The panelists noted that clinicians entering the work force today bring the same attitudes and passions for the profession as those of us who were trained in past decades. Unlike training in medicine, where scientists take clinical courses to learn how to express empathy and communicate with patients, SLPs are generally great at communicating and empathizing, but need to become better scientists.
At the close of the conference, the summit participants—from both academic programs and clinical work settings—concluded that graduate programs are doing a good job of preparing entry-level clinicians in the master's-level model.
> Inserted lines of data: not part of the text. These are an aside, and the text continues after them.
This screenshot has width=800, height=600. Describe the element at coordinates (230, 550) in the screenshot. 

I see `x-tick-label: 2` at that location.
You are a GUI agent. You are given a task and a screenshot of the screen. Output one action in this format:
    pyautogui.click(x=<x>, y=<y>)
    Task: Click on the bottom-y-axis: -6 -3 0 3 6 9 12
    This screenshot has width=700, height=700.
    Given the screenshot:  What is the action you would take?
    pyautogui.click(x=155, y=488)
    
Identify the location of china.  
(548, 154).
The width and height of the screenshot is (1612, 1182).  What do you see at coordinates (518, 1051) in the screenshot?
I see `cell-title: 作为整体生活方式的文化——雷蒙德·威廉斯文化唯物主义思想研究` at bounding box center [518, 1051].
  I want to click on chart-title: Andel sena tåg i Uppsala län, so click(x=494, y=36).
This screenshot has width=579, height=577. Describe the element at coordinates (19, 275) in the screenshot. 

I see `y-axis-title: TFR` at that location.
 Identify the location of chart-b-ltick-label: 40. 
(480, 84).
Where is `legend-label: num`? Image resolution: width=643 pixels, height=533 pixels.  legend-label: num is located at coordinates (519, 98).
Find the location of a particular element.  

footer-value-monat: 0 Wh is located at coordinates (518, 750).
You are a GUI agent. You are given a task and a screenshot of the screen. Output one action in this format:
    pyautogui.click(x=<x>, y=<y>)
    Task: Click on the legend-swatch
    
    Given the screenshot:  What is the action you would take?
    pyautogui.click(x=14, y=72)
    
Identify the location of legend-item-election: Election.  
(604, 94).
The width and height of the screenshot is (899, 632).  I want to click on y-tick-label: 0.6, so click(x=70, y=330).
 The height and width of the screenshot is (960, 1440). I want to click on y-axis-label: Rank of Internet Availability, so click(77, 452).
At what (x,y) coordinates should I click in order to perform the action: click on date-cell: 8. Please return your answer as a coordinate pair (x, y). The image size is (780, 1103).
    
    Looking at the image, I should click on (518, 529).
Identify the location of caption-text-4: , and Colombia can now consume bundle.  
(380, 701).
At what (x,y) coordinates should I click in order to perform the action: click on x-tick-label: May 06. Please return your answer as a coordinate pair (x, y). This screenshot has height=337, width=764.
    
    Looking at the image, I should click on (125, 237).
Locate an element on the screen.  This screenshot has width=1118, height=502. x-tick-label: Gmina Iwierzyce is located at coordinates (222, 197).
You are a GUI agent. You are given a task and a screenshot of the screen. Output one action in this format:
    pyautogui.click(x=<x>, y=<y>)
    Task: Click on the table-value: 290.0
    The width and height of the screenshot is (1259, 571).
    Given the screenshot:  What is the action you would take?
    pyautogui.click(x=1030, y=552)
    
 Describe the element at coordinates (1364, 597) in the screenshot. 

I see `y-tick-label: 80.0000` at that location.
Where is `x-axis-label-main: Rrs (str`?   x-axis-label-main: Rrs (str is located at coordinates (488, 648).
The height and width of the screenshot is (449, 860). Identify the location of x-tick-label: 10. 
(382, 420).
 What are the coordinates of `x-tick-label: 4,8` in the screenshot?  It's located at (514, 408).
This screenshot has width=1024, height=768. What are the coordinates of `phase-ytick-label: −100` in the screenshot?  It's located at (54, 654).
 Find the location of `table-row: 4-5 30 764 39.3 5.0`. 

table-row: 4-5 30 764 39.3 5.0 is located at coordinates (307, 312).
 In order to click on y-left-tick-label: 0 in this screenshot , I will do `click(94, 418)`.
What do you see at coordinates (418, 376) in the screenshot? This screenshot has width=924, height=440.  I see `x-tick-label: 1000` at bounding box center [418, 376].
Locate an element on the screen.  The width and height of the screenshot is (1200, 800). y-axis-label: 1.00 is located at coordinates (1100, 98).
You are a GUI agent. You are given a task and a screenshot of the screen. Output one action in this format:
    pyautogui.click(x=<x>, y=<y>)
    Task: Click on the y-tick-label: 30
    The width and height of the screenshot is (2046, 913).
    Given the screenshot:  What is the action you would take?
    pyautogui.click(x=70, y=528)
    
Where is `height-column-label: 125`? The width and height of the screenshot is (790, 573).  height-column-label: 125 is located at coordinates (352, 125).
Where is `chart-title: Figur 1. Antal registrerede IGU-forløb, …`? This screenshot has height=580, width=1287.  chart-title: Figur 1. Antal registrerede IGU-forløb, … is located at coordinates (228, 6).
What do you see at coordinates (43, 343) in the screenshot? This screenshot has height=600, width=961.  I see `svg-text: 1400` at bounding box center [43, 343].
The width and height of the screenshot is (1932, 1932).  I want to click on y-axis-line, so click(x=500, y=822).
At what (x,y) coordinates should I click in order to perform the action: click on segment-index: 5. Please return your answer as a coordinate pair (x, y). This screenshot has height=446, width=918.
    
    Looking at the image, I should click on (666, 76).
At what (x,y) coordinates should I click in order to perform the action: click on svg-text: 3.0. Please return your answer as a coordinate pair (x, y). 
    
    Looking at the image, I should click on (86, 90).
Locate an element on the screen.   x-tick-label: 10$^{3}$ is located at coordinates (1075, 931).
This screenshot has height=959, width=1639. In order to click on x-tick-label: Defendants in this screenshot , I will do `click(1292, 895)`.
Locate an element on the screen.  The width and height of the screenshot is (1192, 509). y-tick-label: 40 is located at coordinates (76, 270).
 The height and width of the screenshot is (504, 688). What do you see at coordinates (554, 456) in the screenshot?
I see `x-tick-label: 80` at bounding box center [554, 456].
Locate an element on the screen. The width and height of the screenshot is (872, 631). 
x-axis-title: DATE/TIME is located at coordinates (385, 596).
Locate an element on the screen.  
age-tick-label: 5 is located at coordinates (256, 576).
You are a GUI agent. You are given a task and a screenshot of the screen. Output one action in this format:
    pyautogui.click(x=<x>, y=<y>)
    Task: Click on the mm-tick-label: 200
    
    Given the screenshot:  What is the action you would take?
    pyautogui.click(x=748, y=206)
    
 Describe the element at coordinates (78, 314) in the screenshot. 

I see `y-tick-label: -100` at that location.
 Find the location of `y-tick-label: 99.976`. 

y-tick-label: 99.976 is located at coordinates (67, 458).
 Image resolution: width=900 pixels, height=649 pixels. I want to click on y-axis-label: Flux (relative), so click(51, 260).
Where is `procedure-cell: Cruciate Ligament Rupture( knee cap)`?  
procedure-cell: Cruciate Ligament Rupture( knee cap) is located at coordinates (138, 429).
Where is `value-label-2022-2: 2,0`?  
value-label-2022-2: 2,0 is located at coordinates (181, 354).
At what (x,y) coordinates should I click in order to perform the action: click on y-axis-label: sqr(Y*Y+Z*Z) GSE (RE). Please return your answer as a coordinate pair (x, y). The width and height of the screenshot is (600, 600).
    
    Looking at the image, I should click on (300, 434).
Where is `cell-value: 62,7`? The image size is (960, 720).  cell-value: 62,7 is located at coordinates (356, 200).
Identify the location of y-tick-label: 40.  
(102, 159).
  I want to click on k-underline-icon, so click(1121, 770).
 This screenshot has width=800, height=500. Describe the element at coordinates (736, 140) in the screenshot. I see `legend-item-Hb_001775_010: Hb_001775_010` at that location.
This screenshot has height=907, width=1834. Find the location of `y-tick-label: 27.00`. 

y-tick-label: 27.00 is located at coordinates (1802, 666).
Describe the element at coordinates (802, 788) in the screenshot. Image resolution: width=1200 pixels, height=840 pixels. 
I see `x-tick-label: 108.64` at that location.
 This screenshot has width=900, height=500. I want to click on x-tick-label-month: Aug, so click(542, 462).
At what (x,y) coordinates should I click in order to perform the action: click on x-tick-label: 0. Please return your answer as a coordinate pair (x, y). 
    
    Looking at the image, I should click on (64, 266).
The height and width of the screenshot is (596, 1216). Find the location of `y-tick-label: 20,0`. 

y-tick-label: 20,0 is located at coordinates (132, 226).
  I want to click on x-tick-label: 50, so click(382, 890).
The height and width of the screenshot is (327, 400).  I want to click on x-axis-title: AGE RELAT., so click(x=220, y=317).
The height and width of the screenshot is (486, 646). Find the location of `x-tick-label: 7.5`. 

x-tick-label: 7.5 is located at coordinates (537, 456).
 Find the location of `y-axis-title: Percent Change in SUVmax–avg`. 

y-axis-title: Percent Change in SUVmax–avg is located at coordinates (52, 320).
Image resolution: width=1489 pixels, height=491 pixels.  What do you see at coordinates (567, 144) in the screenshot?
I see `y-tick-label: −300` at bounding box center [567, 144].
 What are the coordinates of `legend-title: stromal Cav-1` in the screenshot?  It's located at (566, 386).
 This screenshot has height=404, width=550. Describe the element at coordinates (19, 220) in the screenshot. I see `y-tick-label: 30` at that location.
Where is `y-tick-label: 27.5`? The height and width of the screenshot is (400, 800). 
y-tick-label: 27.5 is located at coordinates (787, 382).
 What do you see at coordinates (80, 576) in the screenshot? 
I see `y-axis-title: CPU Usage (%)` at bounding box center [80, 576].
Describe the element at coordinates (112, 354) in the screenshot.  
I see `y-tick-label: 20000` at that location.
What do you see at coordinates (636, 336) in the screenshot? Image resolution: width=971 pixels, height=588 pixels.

That conclusion may be short-sighted or an example of cognitive dissonance—holding on to established notions while acknowledging evidence to the contrary. Research tells us the discomfort of cognitive dissonance can be relieved in two ways: develop rationalizations for not changing or change.
There is a saying that goes—and forgive the grammar—"If you always do what you've always done, you'll always get what you've always got." The subject is change. The question today ought not to be is change necessary? The expanding scope of practice has already answered that for us. The question is: What changes are we willing to make?